TEXT: ANDREAS WILINK
Es gibt immer noch Geschichten, die nicht erzählt worden sind. Eine solche ist diese: Drei Aborigine-Schwestern ziehen in die Welt – und muntern die US-Soldaten in Vietnam als Truppenbetreuerinnen auf. Psychoanalytisch betrachtet, ließe sich hierbei von Identifikation mit dem Aggressor sprechen. Denn während der weiße Mann am Mekong (nicht zum ersten Mal) seine Unschuld verliert, kolonisieren seine Brüder in Australien die Ureinwohner, die unter »Flora und Fauna« rubriziert und deren Kinder gewaltsam aus den Elternhäusern geraubt werden, um sie umzuerziehen: Weiß gegen alle übrigen Farben.
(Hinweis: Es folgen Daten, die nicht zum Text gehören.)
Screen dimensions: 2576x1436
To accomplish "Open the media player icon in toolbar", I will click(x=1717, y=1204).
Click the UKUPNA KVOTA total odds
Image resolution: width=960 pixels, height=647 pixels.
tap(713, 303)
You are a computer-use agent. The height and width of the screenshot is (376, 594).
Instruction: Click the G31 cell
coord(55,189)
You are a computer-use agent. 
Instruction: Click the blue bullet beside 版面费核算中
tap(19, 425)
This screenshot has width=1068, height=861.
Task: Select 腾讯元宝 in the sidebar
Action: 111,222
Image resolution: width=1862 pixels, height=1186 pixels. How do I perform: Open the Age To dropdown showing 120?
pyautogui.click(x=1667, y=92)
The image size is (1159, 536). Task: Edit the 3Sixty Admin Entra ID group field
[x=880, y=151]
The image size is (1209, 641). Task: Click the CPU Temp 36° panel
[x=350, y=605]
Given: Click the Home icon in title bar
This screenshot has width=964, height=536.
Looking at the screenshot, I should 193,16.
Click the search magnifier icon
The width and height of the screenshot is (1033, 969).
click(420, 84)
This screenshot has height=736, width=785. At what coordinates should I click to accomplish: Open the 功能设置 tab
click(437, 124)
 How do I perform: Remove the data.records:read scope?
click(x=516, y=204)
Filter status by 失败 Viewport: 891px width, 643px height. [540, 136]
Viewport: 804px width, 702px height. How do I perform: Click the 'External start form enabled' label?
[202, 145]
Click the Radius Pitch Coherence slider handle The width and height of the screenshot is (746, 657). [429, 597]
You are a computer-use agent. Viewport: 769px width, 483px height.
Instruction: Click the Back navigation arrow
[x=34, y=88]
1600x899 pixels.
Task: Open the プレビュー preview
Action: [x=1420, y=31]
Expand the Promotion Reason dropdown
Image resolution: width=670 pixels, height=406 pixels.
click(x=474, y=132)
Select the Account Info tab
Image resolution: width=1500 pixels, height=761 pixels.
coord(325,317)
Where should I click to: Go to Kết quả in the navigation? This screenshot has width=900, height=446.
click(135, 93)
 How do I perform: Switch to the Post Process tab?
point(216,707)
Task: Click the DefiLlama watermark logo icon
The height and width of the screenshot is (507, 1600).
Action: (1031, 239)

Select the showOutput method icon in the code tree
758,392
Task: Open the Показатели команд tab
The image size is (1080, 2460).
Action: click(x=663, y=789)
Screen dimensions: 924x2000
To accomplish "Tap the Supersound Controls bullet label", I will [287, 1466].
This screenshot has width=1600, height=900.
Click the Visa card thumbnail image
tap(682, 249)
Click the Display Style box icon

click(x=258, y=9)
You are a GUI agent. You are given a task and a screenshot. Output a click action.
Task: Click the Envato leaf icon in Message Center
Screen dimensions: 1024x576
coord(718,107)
Schwarz aber hat viele Schattierungen. Ein Mädchen dieser »Stolen Generation« ist Kay, die Kusine der Schwestern Gail, Julie und Cynthia. Hellhäutig, von ihrer Familie getrennt und anders sozialisiert, fühlt sie sich im »weder noch«. Aber sie hat Stimme. Das Terzett, das anfangs Country & Western jault, bis es von dem irischen Musiker Dave Lovelace bei einem Talentwettbewerb entdeckt, gecoacht, umgemodelt (»make it blacker«) und überhaupt körperlich erst in Stellung gebracht wird, verstärkt sich mit Kay zum Quartett. Vorbild der Soul-Sisters sind natürlich »The Supremes« – »The Sapphires« klingt nicht ganz unähnlich. Ihre Audition vor dem Militärausschuss in Melbourne endet mit der knappen Einladung: »See you in Saigon«.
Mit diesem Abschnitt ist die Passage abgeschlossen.